Lithuanian support scheme gets EC approval

The European Commission (EC) has approved the proposed €385 million budget to fund Lithuania's technology-neutral renewable energy support scheme through to 2025.

Lithuania aims to have renewables provide 100% of its electricity by 2050 (pic: David Holt/Flickr)
Lithuania aims to have renewables provide 100% of its electricity by 2050 (pic: David Holt/Flickr)

Lithuania will launch the new aid scheme on 1 May 2019, and it will be applicable until 1 July 2025, or until the country reaches its 2025 goal of sourcing 38% of its electricity from renewables.

It plans to open a first tender round to procure 0.3TWh of electricity on 2 September this year.

Winners likely to be announced in the first quarter of 2020, the country’s energy ministry stated.

This first auction round would be technology-neutral, but will not be open to offshore wind. Individual tenders for 0.7TWh will then take place in 2020, 2021, and 2022.

The scheme will be financed through the levy imposed on final electricity consumers based on their electricity consumption.

Energy minister Žygimantas Vaiciunas said the sytem will allow Lithuania to reduce its dependence on electricity imports.

In the tenders, developers will compete for 12-year contracts offering premiums on day-ahead market prices, which averaged €50/MWh in 2018.

Contracts will be awarded based on the lowest price offered.

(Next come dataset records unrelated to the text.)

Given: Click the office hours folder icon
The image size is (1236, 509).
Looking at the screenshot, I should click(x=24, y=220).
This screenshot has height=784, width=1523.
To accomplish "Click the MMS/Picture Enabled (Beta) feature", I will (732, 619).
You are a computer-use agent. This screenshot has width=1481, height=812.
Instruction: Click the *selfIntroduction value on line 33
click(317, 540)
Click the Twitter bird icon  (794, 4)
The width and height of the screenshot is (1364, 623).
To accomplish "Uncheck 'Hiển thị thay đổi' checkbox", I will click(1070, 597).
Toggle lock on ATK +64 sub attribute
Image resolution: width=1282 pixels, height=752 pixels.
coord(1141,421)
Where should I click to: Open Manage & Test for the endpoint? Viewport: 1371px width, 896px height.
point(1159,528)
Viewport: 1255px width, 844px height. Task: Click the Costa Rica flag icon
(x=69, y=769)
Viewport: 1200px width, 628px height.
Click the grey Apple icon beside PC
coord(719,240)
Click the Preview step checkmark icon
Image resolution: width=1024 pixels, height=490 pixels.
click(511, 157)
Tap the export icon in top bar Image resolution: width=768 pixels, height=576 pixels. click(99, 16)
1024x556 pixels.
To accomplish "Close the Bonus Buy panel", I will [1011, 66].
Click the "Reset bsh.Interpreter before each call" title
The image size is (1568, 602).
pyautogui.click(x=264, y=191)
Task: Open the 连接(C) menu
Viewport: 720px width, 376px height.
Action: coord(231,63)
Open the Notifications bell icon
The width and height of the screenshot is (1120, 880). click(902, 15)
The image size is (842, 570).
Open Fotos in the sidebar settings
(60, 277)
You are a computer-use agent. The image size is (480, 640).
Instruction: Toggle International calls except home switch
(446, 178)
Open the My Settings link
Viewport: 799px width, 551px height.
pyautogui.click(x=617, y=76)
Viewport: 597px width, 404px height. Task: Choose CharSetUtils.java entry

The premium will not exceed the difference between the electricity market price in Lithuania and the average production costs of the most cost-efficient renewable energy technology in the country, the commission explained.

Lithuania’s national energy regulator will set these prices before each auction. All producers will have to cover grid connection costs.

Aistis Radavicius, executive director of the Lithuanian Wind Power Association, described the first tender for 0.3TWh as a "test auction".

He explained it would allow the regulator "to see how mechanisms can be amended" for future rounds.

Speaking on a panel discussion at WindEurope’s conference in Bilbao in early April, Radavicius said: "In the beginning, a technology-neutral tender is fine – you get it going and get the prices down.

"But if you want 100% renewables, you have to specify (how much of which energy sources you want)."

Historically, Lithuania has been dependent on oil and gas imports from Russia, but this can change if the country taps into its own wind and solar resources, the Lithuanian Wind Power Association said.

Under the national energy strategy it passed last year, Lithuania aims to have renewables provide 100% of its electricity by 2050.

This would create a demand for 18TWh of clean energy by mid-century, up from 2.1TWh in 2018 – of which wind provided 1.1TWh.